Philanthropy Has A Critical Role In Peace & Security
Philanthropy is more than good business. When people and businesses engage in philanthropy, it helps them build relationships, build their brand, and build employee engagement. But there is more. Philanthropy is essential to our collective future.
Philanthropy has a critical role to play in improving cybersecurity worldwide. As new technologies affect every aspect of our lives, the applicable laws, norms and policies—as well as the decision-makers that shape them—are struggling to keep up. High-profile breaches—at Sony Pictures, the Office of Personnel Management, and the Democratic National Committee, among many others—underscore the magnitude of the risks we face and the need for informed cybersecurity policies.

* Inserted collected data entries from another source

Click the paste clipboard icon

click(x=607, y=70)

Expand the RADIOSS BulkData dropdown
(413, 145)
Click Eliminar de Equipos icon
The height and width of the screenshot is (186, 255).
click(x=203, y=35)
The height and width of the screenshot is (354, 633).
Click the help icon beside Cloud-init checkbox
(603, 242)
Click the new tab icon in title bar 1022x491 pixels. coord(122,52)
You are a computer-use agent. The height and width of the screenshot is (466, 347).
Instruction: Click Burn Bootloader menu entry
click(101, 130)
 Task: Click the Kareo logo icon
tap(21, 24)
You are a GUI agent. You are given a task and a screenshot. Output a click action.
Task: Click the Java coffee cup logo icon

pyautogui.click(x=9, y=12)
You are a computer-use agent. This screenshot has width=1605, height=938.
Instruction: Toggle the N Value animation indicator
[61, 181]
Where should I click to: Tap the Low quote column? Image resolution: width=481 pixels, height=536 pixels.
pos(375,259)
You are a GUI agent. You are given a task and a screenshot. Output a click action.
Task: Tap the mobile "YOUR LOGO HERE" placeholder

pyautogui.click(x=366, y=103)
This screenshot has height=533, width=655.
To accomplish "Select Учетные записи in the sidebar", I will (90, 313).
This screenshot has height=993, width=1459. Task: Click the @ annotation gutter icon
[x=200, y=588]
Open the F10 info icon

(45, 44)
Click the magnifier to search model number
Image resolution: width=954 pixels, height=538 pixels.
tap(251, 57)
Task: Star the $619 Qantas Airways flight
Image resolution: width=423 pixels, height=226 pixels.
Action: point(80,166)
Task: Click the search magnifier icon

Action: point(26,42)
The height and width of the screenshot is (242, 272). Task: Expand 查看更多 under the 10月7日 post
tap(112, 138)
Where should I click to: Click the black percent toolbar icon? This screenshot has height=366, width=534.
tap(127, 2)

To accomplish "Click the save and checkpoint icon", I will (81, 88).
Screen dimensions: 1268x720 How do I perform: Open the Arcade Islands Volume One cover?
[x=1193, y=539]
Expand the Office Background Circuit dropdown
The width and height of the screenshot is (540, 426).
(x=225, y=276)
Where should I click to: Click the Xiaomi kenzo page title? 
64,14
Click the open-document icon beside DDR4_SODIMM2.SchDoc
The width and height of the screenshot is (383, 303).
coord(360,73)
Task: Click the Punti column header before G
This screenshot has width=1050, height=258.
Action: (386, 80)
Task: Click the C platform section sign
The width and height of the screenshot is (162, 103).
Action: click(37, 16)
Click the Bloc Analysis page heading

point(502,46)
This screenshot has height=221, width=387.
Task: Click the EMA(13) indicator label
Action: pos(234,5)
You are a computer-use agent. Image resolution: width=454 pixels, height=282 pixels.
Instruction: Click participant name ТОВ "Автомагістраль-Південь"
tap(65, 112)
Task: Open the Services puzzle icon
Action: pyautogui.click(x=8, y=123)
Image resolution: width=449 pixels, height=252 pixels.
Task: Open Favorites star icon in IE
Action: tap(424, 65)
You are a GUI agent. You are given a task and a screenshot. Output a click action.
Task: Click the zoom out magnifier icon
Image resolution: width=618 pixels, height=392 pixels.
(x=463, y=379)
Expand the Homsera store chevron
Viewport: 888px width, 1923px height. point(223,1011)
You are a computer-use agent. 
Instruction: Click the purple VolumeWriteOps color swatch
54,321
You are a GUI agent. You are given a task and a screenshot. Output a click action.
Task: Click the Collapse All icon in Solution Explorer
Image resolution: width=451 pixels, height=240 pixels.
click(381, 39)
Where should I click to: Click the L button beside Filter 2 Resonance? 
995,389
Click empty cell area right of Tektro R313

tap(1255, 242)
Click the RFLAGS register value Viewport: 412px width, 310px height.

Yet despite its critical importance, funding to develop long-term cybersecurity policy for the benefit of the public is practically non-existent. The funding gap is, moreover, structural. Government and industry are directing significant resources to cybersecurity, but their efforts are and will remain focused on countering immediate threats and triaging new breaches. Unlike government or industry, philanthropy can be a neutral player not motivated by profit, politics, or self-interest.
There is critical work to be done for the safety of the public—work that government cannot and the private sector will not fund. What’s needed is flexible support from institutions that have the latitude to take a long-term, strategic approach—the kind of funding, in other words, that philanthropy is uniquely positioned to provide.
This talk was given at the 2017 ENIGMA Conference in San Francisco, CA, Eli Sugarman explains why the Cyber Initiative, a five-year $65 million grant-making effort, helps build a more robust cyber field and improve cybersecurity policy-making worldwide. The William and Flora Hewlett Foundation that manages the Cyber Initiative reaches beyond the business objectives of the moment, to help ensure we have a healthy social environment in the future. This addresses sustainable development for our larger humanity by ensuring our social ecosphere is healthy enough to support social (and economic) growth and development in the future.
Eli Sugarman was a consultant and strategist to private-sector and nonprofit leaders internationally, served as a Foreign Affairs Officer at the U.S. Department of State, and graduated from Middlebury College. Sugarman also holds a JD from Stanford University Law School.